▶ TASK BRIEF: Everything from the line with "Image resolution: width=2331" to the end of the entries should be set down exactly, except the pictures.

▶ INPUT FOR THIS TASK:
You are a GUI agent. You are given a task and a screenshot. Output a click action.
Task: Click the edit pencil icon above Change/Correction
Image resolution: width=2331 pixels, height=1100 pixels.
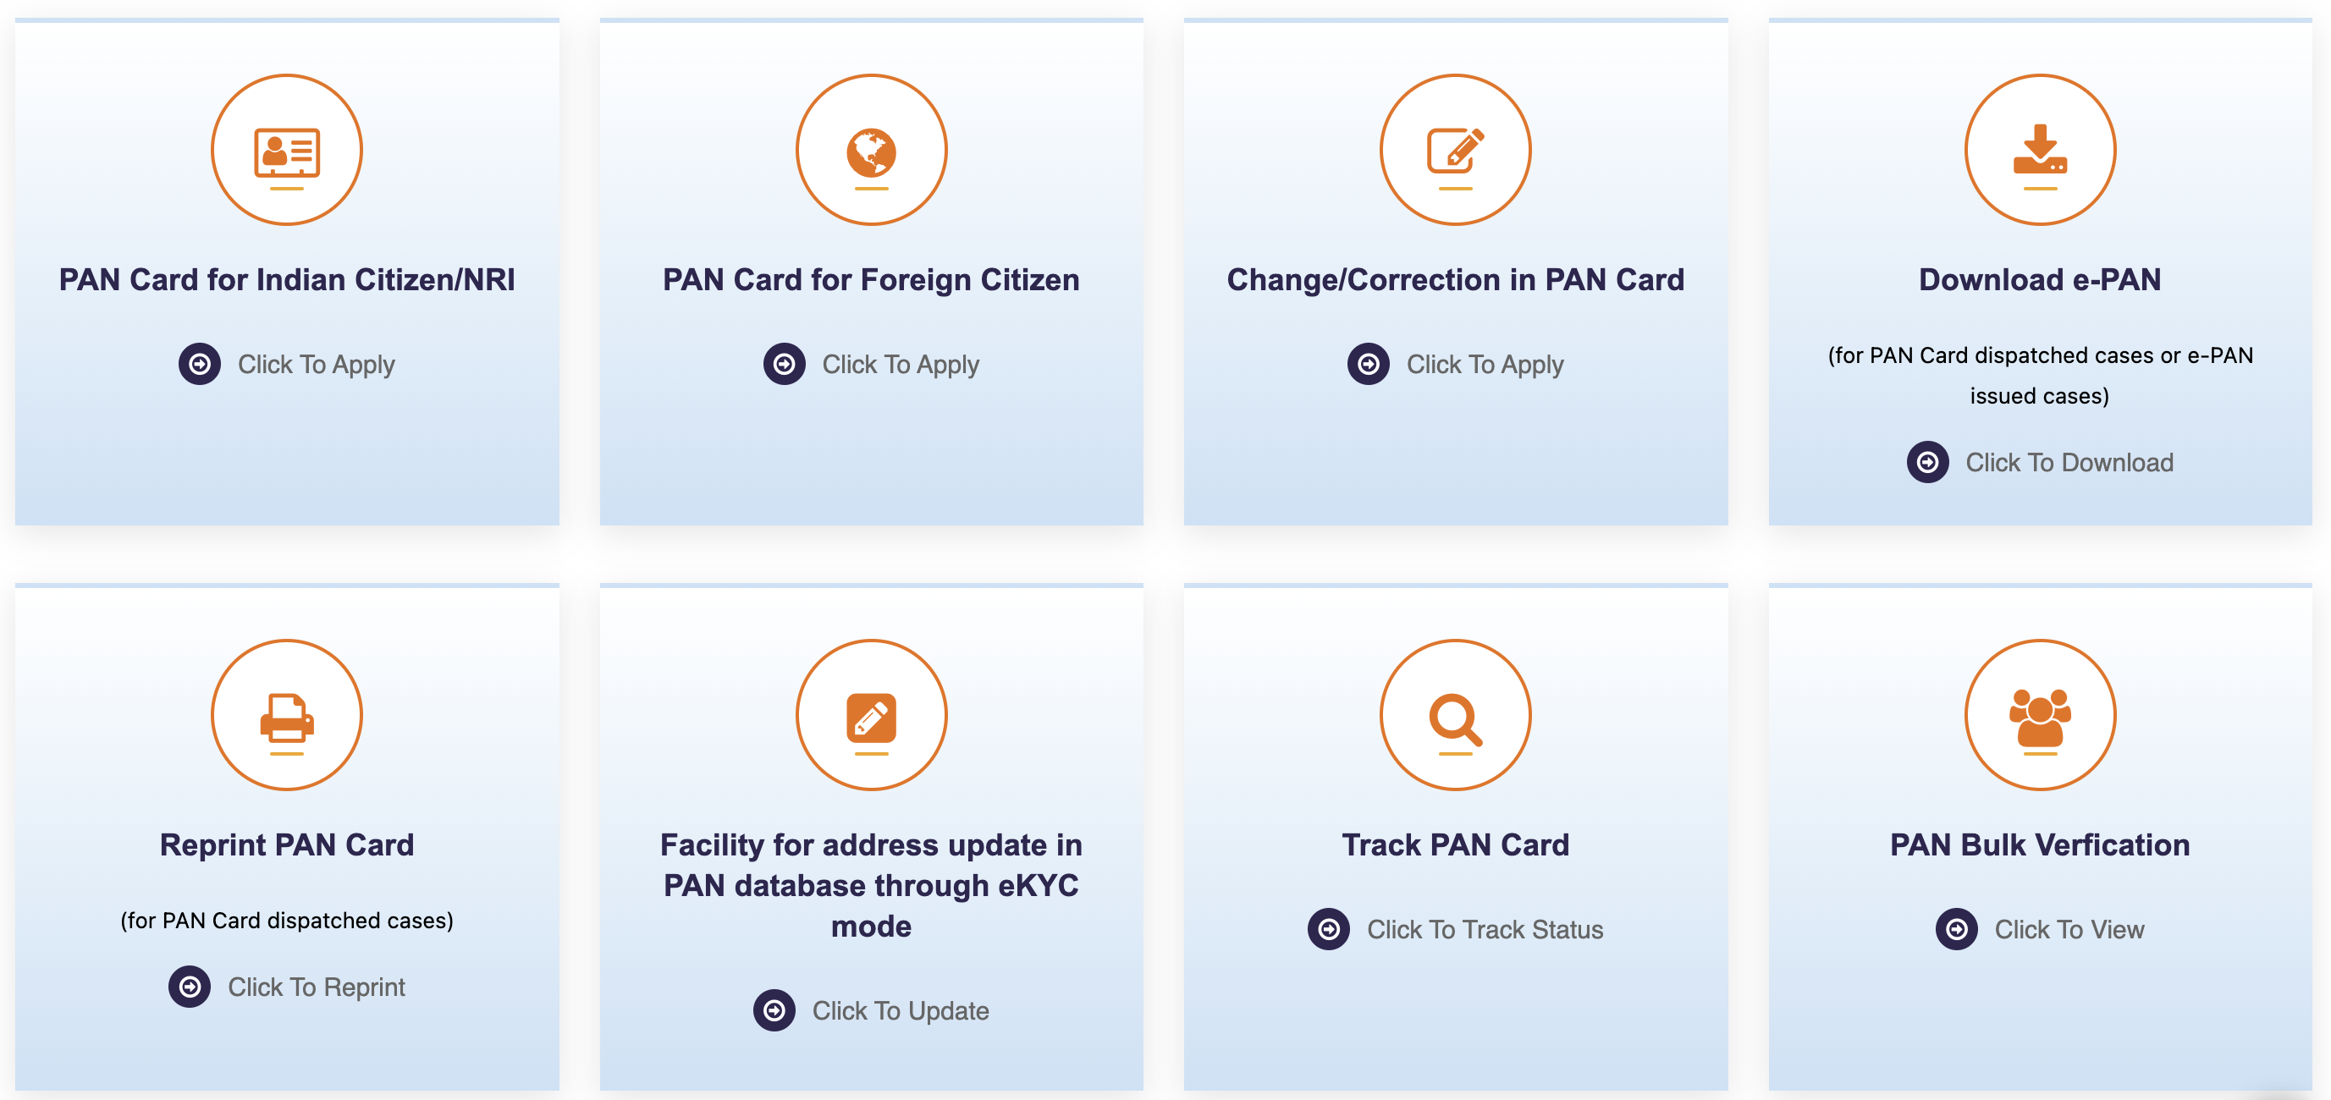1455,150
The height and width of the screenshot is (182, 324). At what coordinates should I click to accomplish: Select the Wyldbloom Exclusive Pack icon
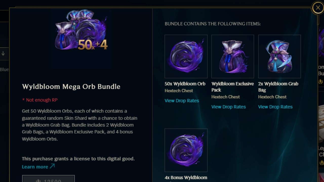[x=233, y=56]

▶ RESULT:
Image resolution: width=2331 pixels, height=1100 pixels.
1455,150
The height and width of the screenshot is (182, 324). At what coordinates should I click to accomplish: Select the Wyldbloom Exclusive Pack icon
[x=233, y=56]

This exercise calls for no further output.